The answer should consist of each line below that contains the word "computer".

[Start of Attachment]

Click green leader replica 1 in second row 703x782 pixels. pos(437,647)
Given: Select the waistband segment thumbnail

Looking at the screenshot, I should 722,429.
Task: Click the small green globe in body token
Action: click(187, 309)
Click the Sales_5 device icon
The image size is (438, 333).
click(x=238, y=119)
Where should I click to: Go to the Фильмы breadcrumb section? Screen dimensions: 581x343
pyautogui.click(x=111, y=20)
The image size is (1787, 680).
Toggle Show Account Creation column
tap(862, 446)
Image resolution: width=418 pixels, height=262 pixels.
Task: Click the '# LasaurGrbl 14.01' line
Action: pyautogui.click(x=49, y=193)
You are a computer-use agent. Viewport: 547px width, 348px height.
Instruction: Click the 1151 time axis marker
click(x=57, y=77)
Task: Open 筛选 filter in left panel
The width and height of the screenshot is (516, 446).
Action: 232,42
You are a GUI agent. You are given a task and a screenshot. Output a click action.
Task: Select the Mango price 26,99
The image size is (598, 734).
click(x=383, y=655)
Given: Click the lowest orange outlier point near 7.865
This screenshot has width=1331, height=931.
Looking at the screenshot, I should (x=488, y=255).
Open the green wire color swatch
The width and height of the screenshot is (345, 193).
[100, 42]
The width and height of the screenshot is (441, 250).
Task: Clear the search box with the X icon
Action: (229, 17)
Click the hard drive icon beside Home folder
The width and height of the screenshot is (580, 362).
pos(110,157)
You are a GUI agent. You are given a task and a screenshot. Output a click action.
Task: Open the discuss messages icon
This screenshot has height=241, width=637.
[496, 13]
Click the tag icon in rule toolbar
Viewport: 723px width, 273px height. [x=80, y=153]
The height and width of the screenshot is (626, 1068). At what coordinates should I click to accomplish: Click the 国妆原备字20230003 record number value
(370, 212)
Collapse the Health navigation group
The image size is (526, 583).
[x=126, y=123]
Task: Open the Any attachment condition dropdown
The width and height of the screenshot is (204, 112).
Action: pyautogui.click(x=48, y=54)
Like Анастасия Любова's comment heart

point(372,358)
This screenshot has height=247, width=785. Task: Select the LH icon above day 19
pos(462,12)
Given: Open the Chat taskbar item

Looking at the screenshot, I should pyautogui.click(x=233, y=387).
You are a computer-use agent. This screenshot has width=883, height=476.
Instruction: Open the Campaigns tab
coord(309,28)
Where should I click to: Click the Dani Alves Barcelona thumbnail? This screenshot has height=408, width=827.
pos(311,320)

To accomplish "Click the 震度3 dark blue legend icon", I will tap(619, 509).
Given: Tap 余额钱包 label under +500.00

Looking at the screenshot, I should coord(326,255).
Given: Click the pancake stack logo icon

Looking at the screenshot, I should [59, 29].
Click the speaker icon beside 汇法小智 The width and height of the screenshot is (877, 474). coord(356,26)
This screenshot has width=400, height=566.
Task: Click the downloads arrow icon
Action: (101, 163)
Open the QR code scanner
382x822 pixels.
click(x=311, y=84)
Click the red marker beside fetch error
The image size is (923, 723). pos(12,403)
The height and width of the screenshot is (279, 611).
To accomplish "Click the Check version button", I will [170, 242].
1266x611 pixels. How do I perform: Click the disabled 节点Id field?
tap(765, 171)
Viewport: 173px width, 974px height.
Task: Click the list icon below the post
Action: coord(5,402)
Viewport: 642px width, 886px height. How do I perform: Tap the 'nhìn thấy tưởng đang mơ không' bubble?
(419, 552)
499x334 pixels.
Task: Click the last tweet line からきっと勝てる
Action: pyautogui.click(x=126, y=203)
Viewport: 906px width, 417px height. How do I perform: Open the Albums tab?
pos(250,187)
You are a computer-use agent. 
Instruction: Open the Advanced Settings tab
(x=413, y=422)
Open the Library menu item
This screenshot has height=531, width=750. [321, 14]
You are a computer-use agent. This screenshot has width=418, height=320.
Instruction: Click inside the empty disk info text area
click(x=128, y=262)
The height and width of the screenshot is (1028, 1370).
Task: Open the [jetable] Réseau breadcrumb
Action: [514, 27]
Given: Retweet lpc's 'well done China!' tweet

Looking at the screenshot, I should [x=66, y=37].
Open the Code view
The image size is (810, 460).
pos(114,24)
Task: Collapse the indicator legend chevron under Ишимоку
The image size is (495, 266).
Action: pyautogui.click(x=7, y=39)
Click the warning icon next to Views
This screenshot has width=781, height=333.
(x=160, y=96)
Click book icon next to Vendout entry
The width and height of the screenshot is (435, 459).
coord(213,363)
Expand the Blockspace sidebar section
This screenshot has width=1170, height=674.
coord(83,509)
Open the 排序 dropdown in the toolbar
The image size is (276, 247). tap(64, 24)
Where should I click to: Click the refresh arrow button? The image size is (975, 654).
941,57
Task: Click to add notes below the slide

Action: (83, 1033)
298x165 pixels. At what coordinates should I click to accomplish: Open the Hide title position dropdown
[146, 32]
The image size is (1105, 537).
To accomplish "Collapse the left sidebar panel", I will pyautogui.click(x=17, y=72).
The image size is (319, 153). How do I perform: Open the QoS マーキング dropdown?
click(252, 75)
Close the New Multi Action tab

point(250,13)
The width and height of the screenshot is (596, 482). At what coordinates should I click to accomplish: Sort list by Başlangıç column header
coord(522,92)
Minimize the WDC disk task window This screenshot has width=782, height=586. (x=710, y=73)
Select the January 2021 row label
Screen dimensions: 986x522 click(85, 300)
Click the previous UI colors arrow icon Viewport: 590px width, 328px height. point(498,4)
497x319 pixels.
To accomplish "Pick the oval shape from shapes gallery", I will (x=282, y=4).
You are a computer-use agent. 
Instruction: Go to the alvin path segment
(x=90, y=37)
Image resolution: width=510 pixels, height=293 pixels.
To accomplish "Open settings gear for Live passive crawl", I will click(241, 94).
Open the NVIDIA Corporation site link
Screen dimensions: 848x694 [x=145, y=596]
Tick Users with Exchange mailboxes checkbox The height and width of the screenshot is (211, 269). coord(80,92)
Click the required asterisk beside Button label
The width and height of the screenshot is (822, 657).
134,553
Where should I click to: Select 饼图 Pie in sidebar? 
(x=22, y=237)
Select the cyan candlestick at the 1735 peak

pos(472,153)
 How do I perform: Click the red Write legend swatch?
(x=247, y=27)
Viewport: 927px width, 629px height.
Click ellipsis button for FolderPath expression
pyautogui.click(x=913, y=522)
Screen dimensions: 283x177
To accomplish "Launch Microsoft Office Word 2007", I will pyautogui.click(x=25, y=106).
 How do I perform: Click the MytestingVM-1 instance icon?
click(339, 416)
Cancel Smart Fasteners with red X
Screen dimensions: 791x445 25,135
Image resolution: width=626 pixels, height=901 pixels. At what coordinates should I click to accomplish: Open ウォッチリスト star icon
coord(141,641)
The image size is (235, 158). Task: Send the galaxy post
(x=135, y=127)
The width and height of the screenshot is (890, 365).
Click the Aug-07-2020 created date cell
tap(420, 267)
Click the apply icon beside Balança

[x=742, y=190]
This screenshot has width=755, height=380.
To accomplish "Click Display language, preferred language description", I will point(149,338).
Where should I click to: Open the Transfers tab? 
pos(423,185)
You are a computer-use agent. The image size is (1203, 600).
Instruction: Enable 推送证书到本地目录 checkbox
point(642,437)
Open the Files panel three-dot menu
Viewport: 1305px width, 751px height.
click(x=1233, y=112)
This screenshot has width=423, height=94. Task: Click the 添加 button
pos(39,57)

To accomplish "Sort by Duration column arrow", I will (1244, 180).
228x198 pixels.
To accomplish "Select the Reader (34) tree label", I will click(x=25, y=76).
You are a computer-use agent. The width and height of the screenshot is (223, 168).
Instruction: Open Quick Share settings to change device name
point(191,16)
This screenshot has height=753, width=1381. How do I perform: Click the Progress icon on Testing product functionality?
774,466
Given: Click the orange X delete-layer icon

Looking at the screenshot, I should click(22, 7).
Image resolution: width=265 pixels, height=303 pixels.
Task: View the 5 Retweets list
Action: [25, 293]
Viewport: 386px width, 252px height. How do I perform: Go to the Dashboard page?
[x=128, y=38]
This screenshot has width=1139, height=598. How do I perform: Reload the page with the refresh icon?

[End of Attachment]

== Solution to this task ==
You are a computer-use agent. Viewport: 547px width, 348px height.
You are a computer-use agent. This screenshot has width=883, height=476.
You are a computer-use agent. 
You are a computer-use agent. This screenshot has width=418, height=320.
You are a computer-use agent. 
You are a computer-use agent. The image size is (1203, 600).
You are a computer-use agent. The width and height of the screenshot is (223, 168).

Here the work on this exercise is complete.